==== Information provided ====

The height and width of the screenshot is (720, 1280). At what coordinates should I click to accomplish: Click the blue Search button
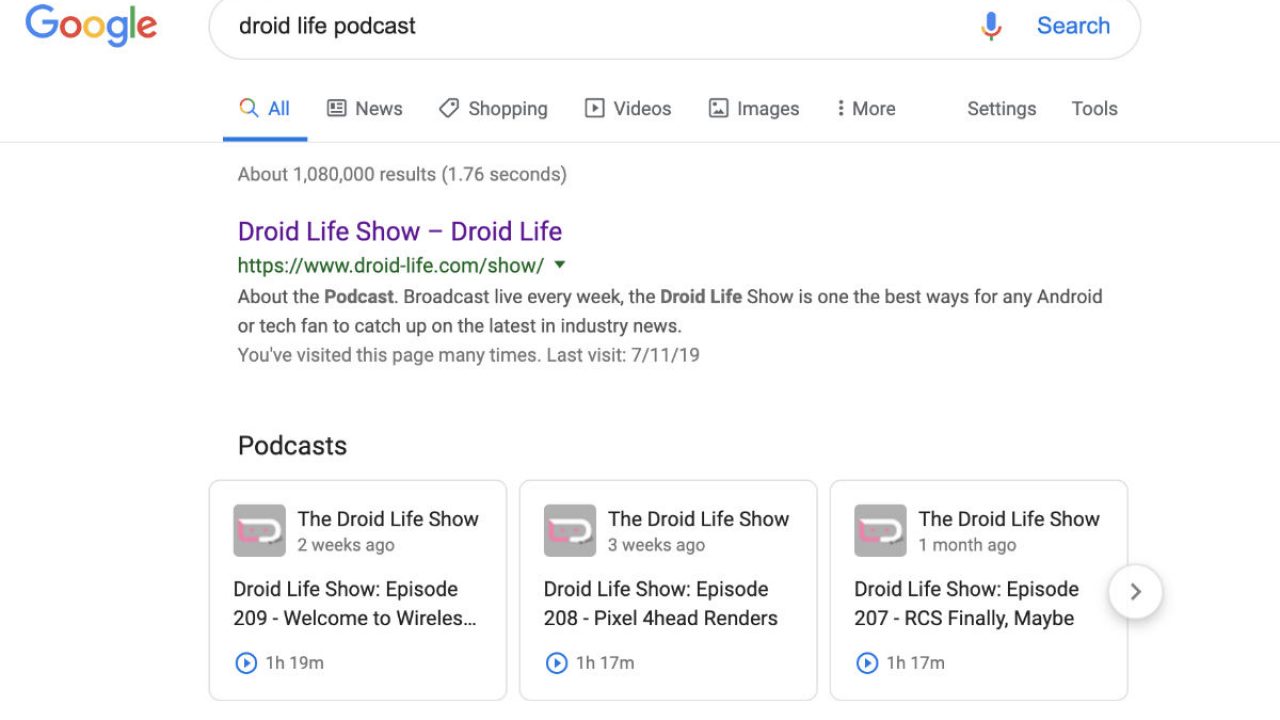(1073, 26)
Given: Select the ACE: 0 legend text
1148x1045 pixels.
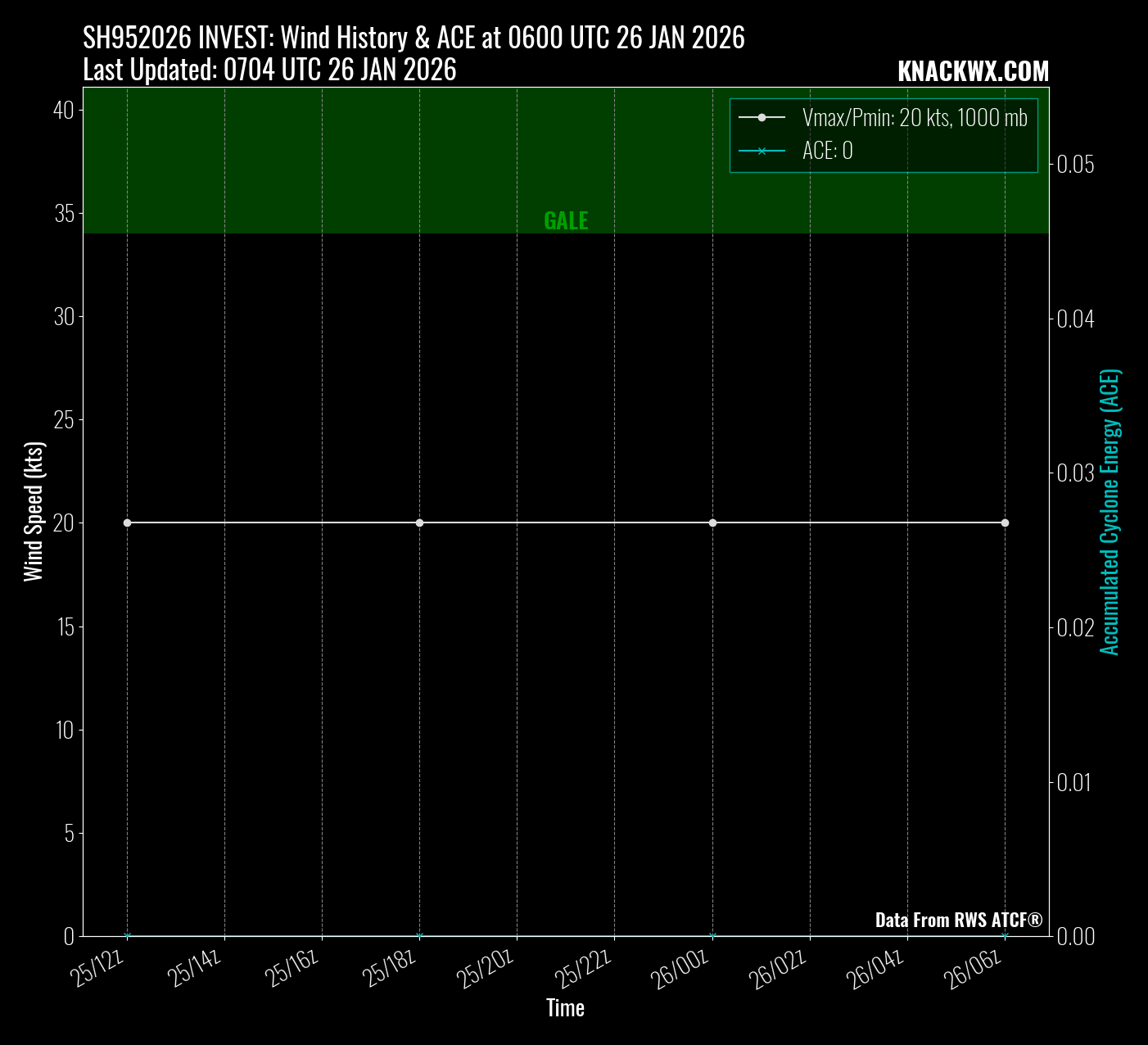Looking at the screenshot, I should [827, 151].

====

**Task to carry out**
Exact copy, no pictures: please print the data above once more.

**Reply**
The height and width of the screenshot is (720, 1280). At what coordinates should I click to accomplish: Click the blue Search button
(1073, 26)
Given: Select the ACE: 0 legend text
1148x1045 pixels.
Looking at the screenshot, I should [827, 151].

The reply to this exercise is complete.